A simple yet effective multivariate long sequence wind speed prediction model for urban blocks with spatio-temporal feature embedding

Accurate and reliable wind field prediction in urban neighborhoods can help with building design and urban planning to mitigate environmental issues such as the heat island effect and air pollution. Recently, spatio-temporal graphical neural networks have been widely used in this area due to the advantages of combining graph convolutional networks and sequence models. However, recent studies have shown limited improvements in performance despite the increasing complexity of approaches employed. To overcome this limitation, this paper proposes a simple yet effective multivariate long sequence wind speed prediction model for urban blocks and a method to improve it's accuracy.

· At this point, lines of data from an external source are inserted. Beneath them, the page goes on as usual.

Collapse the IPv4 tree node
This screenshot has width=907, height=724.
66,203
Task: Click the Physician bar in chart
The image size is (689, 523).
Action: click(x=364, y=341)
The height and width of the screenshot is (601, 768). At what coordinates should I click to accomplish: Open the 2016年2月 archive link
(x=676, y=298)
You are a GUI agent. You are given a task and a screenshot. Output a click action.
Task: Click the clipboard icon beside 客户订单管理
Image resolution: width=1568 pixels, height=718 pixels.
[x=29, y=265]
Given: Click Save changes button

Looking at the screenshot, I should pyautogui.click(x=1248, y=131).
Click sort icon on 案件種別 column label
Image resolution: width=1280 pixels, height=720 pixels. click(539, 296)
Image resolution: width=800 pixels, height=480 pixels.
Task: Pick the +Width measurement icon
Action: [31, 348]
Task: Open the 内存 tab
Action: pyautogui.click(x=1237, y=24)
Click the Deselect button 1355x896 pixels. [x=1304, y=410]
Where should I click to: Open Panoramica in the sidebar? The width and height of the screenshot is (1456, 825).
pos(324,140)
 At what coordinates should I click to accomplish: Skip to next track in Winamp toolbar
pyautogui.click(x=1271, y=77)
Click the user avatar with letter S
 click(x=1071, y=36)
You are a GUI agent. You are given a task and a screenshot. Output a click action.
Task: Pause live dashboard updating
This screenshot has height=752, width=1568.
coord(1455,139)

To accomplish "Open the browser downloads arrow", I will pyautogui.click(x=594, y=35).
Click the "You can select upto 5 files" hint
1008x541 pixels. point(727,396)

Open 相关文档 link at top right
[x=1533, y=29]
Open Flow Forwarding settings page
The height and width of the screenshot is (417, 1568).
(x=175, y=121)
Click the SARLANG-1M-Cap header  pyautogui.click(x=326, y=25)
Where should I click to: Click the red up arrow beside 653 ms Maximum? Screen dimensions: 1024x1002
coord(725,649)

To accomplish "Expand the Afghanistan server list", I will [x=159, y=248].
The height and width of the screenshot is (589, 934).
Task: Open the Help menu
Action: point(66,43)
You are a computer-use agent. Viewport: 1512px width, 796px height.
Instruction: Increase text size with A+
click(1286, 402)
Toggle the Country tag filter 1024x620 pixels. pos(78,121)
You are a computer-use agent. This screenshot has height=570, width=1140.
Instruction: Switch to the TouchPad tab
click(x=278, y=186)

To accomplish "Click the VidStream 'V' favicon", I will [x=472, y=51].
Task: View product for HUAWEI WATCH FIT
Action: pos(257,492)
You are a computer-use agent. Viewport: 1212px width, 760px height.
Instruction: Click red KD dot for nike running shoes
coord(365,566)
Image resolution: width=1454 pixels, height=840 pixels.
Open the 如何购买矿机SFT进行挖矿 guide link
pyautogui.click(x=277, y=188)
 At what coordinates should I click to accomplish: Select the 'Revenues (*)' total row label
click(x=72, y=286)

Specifically, the model uses a one-dimensional convolutional neural network (CNN) to efficiently extract short-term fluctuation features from the wind speed time series. Spatial relationships are represented in lower dimensions by embedding additional spatial features, preserving their physical meaning. Meanwhile, long-term trends and periodic patterns in wind speed variations are captured by adding embedding layers for temporal features. This design facilitates complementary joint modeling of time series data and static background information. Furthermore, aiming to address the issue of significant performance degradation during long-term predictions, a novel accuracy enhancement method based on prediction data is proposed. The accuracy of the proposed method is verified using both measured and open weather datasets. The spatial feature-embedded model accurately predicts wind speed under significant fluctuating conditions. The mean absolute error is only 0.051 m/s, which is 27 % lower than that without spatial feature embedding. Embedding timestamps can significantly enhance the accuracy of wind speed prediction. Compared with the model without embedded timestamps, the mean absolute error is reduced by 0.145 m/s, resulting in a 14.5 % improvement in accuracy. Finally, we implement the proposed accuracy enhancement method based on the predicted data. The results demonstrate that the declining accuracy of long sequence predictions can be effectively mitigated without additional inputs. Overall, this paper proposes new methods for predicting wind speed that have significant potential for application in long-term urban neighborhood wind speed prediction.